Port Orchard Council to Reconsider Tax Ordinance

By Chris Henry, Kitsap Sun
Posted November 18, 2009 at 12:01 a.m.

PORT ORCHARD —

Port Orchard City Council members who earlier this month voted against a 1 percent property tax increase said they’re willing to consider an ordinance setting the 2010 levy at the same level as 2009.

The proposal, hammered out at a work study meeting Tuesday, will come before the council Nov. 24. It will include a provision for “banking” the allowed 1 percent increase for a possible future tax increase.

Without the ordinance, the amount the city could collect would shrink, because of the shrinking economy, to 99.2 percent of the 2009 levy amount.

On Nov. 10, the council voted 4-3 against an ordinance that would have increased the city’s total property tax collection to 101 percent of what it collected in 2009. Voting against the measure were Jerry Childs, Jim Colebank, Fred Chang and Fred Olin. Voting for the measure were Carolyn Powers, John Clauson and Rob Putaansuu, all on the finance committee.

The tax hike would have cost property owners less than a penny per $1,000 of assessed value, or $3 per year on a $300,000 home.

But Mayor Lary Coppola did not take no for an answer. He convened a meeting with Treasurer Allan Martin on Friday to “educate” the no voters. Olin declined to attend.

Until this year, the council could take the 1 percent without a vote. But with annexations, the population has grown over 10,000, triggering new rules for setting property tax levies.

Clauson said the city’s 2010 budget, even with the 1 percent increase, would have been lean. Spiraling health care costs and pension contributions weigh heavily on the general fund, about half of which goes toward salaries and benefits, he said.

The council on Tuesday reached consensus on a compromise that would allow the city to tread water for 2010. Olin was home with the flu.

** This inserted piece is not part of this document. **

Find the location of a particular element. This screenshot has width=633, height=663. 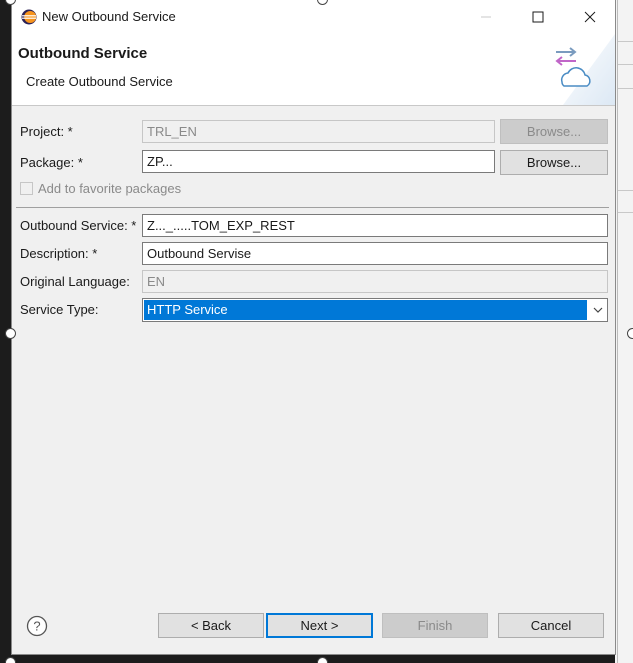

title-bar: New Outbound Service is located at coordinates (314, 17).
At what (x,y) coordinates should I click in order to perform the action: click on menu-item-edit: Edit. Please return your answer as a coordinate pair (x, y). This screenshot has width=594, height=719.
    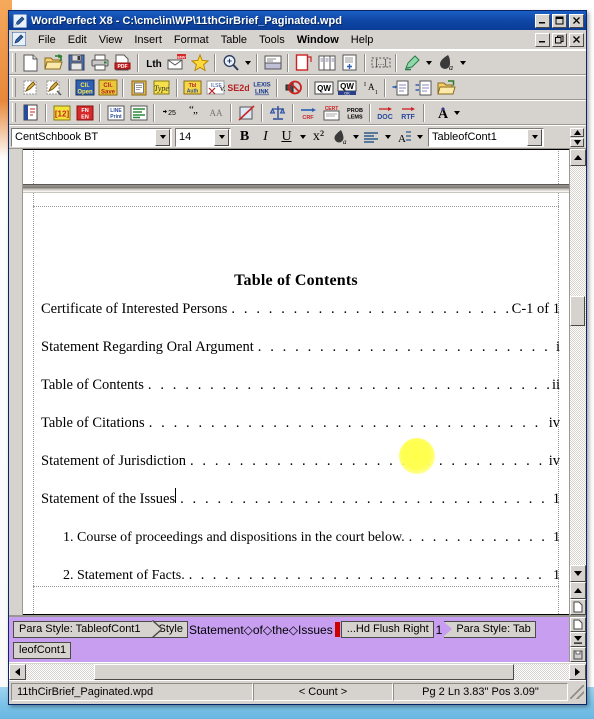
    Looking at the image, I should click on (78, 40).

“I don’t feel like we’re raising anybody’s taxes, so I’m ready to go with the 100 percent,” said Childs, who also is on board with banking the 1 percent increase.

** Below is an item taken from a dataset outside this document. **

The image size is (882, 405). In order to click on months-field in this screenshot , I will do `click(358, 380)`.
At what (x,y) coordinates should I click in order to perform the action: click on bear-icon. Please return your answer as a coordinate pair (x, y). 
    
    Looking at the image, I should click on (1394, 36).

Colebank, too, has changed his position.

Under state law, taxing districts that forgo an allowed tax increase in any given year can apply it in the future. The provision was meant to discourage a use-it-or-lose-it mentality, Martin said.

Kitsap County Assessor Jim Avery said the provision had a greater impact before Tim Eyman’s Initiative 747 in 2001 limited annual tax increases to 1 percent of the previous year’s total property tax amount (not counting the amount due from new construction).

“Some districts did have a lot of banked capacity, and they probably lived off it for a number of years after the Eyman initiative,” Avery said.

The council, with seven members, needs a majority plus one to pass the tax ordinance. Powers will be out of town on Nov. 24. So the outcome of the vote, as Putaansuu noted, could be determined by “the Fred factor.”

Chang at Tuesday’s meeting said he supports keeping the levy at the 2009 level, but he wasn’t ready to commit on the “banked capacity” provision.

Olin said on Wednesday said he’s always favored maintaining the 2009 levy amount. But he will vote against the banked capacity.

“To me all it’s telling our citizens is we’re not going to charge you now, but we’re going to reserve the right to charge you later,” Olin said. “That’s not the message I want to give our citizens.”

Both provisions will be included in a single ordinance, making it an all-or-nothing vote.